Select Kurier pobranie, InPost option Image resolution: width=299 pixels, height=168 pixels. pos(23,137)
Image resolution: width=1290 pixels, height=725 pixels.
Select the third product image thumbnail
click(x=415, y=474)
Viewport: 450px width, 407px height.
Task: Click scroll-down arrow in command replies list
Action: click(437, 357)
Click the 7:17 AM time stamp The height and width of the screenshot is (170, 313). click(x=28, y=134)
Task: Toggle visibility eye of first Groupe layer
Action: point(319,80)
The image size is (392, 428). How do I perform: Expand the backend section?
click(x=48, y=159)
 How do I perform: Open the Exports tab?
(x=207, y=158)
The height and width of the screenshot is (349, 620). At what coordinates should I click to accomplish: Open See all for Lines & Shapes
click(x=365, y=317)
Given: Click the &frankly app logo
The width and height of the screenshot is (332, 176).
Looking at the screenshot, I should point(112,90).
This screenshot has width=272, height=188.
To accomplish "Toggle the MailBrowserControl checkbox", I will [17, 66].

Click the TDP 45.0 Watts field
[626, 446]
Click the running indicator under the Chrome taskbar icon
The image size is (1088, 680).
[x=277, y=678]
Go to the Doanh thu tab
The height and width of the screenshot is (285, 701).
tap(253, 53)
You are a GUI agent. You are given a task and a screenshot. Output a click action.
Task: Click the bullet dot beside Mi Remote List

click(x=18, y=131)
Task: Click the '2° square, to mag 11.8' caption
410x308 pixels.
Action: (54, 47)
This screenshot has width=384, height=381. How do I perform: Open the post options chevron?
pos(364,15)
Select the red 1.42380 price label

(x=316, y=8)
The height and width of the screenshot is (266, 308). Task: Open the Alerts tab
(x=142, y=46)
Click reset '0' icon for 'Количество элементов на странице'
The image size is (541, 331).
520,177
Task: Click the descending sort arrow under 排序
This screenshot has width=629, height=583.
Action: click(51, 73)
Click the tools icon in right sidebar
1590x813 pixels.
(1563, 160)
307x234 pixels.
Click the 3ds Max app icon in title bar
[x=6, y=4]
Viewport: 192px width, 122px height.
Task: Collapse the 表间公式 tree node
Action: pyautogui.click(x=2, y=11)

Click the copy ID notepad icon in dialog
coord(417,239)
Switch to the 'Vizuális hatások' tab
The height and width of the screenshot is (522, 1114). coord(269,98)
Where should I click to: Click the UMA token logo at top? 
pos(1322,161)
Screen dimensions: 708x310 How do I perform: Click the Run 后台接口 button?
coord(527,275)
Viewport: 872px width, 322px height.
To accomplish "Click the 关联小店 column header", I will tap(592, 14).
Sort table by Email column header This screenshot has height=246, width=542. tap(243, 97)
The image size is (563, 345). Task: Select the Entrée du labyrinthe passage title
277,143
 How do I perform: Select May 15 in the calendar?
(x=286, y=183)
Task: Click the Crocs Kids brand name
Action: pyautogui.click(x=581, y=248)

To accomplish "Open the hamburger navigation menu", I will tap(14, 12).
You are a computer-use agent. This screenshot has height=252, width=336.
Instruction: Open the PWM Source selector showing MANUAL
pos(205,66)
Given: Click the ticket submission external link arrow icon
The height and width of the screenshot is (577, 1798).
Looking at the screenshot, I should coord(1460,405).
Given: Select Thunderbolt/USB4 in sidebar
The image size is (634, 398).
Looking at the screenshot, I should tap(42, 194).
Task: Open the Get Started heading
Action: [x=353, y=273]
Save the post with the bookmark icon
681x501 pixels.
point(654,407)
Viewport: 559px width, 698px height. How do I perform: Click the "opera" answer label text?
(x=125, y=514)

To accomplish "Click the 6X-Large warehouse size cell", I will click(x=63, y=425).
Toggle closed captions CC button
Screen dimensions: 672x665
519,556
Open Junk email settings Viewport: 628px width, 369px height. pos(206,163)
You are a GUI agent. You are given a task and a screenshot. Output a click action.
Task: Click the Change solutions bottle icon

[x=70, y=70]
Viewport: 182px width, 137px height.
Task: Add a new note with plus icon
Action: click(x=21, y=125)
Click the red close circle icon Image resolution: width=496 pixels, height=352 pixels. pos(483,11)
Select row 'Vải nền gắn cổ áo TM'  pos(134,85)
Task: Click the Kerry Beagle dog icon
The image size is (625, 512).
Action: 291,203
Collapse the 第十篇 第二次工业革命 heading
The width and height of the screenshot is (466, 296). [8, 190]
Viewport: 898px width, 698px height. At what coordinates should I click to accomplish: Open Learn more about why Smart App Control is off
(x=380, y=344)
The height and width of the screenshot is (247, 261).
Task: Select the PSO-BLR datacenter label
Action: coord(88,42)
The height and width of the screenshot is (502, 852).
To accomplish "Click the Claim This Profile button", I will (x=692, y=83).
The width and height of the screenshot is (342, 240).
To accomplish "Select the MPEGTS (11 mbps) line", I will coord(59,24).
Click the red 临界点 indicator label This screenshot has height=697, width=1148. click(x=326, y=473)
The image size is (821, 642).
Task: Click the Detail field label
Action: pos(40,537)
###
§ **HOW TO COMPLETE THIS TASK**
For this exercise, transcribe the whole listing verbatim.

§ **ANSWER TO THE EXERCISE**
Select Kurier pobranie, InPost option Image resolution: width=299 pixels, height=168 pixels. pos(23,137)
Image resolution: width=1290 pixels, height=725 pixels.
Select the third product image thumbnail
click(x=415, y=474)
Viewport: 450px width, 407px height.
Task: Click scroll-down arrow in command replies list
Action: click(437, 357)
Click the 7:17 AM time stamp The height and width of the screenshot is (170, 313). click(x=28, y=134)
Task: Toggle visibility eye of first Groupe layer
Action: point(319,80)
The image size is (392, 428). How do I perform: Expand the backend section?
click(x=48, y=159)
 How do I perform: Open the Exports tab?
(x=207, y=158)
The height and width of the screenshot is (349, 620). At what coordinates should I click to accomplish: Open See all for Lines & Shapes
click(x=365, y=317)
Given: Click the &frankly app logo
The width and height of the screenshot is (332, 176).
Looking at the screenshot, I should point(112,90).
This screenshot has width=272, height=188.
To accomplish "Toggle the MailBrowserControl checkbox", I will [17, 66].

Click the TDP 45.0 Watts field
[626, 446]
Click the running indicator under the Chrome taskbar icon
The image size is (1088, 680).
[x=277, y=678]
Go to the Doanh thu tab
The height and width of the screenshot is (285, 701).
tap(253, 53)
You are a GUI agent. You are given a task and a screenshot. Output a click action.
Task: Click the bullet dot beside Mi Remote List

click(x=18, y=131)
Task: Click the '2° square, to mag 11.8' caption
410x308 pixels.
Action: (54, 47)
This screenshot has width=384, height=381. How do I perform: Open the post options chevron?
pos(364,15)
Select the red 1.42380 price label

(x=316, y=8)
The height and width of the screenshot is (266, 308). Task: Open the Alerts tab
(x=142, y=46)
Click reset '0' icon for 'Количество элементов на странице'
The image size is (541, 331).
520,177
Task: Click the descending sort arrow under 排序
This screenshot has width=629, height=583.
Action: click(51, 73)
Click the tools icon in right sidebar
1590x813 pixels.
(1563, 160)
307x234 pixels.
Click the 3ds Max app icon in title bar
[x=6, y=4]
Viewport: 192px width, 122px height.
Task: Collapse the 表间公式 tree node
Action: pyautogui.click(x=2, y=11)

Click the copy ID notepad icon in dialog
coord(417,239)
Switch to the 'Vizuális hatások' tab
The height and width of the screenshot is (522, 1114). coord(269,98)
Where should I click to: Click the UMA token logo at top? 
pos(1322,161)
Screen dimensions: 708x310 How do I perform: Click the Run 后台接口 button?
coord(527,275)
Viewport: 872px width, 322px height.
To accomplish "Click the 关联小店 column header", I will tap(592, 14).
Sort table by Email column header This screenshot has height=246, width=542. tap(243, 97)
The image size is (563, 345). Task: Select the Entrée du labyrinthe passage title
277,143
 How do I perform: Select May 15 in the calendar?
(x=286, y=183)
Task: Click the Crocs Kids brand name
Action: pyautogui.click(x=581, y=248)

To accomplish "Open the hamburger navigation menu", I will tap(14, 12).
You are a computer-use agent. This screenshot has height=252, width=336.
Instruction: Open the PWM Source selector showing MANUAL
pos(205,66)
Given: Click the ticket submission external link arrow icon
The height and width of the screenshot is (577, 1798).
Looking at the screenshot, I should coord(1460,405).
Given: Select Thunderbolt/USB4 in sidebar
The image size is (634, 398).
Looking at the screenshot, I should tap(42, 194).
Task: Open the Get Started heading
Action: [x=353, y=273]
Save the post with the bookmark icon
681x501 pixels.
point(654,407)
Viewport: 559px width, 698px height. How do I perform: Click the "opera" answer label text?
(x=125, y=514)

To accomplish "Click the 6X-Large warehouse size cell", I will click(x=63, y=425).
Toggle closed captions CC button
Screen dimensions: 672x665
519,556
Open Junk email settings Viewport: 628px width, 369px height. pos(206,163)
You are a GUI agent. You are given a task and a screenshot. Output a click action.
Task: Click the Change solutions bottle icon

[x=70, y=70]
Viewport: 182px width, 137px height.
Task: Add a new note with plus icon
Action: click(x=21, y=125)
Click the red close circle icon Image resolution: width=496 pixels, height=352 pixels. pos(483,11)
Select row 'Vải nền gắn cổ áo TM'  pos(134,85)
Task: Click the Kerry Beagle dog icon
The image size is (625, 512).
Action: 291,203
Collapse the 第十篇 第二次工业革命 heading
The width and height of the screenshot is (466, 296). [8, 190]
Viewport: 898px width, 698px height. At what coordinates should I click to accomplish: Open Learn more about why Smart App Control is off
(x=380, y=344)
The height and width of the screenshot is (247, 261).
Task: Select the PSO-BLR datacenter label
Action: coord(88,42)
The height and width of the screenshot is (502, 852).
To accomplish "Click the Claim This Profile button", I will (x=692, y=83).
The width and height of the screenshot is (342, 240).
To accomplish "Select the MPEGTS (11 mbps) line", I will coord(59,24).
Click the red 临界点 indicator label This screenshot has height=697, width=1148. click(x=326, y=473)
The image size is (821, 642).
Task: Click the Detail field label
Action: pos(40,537)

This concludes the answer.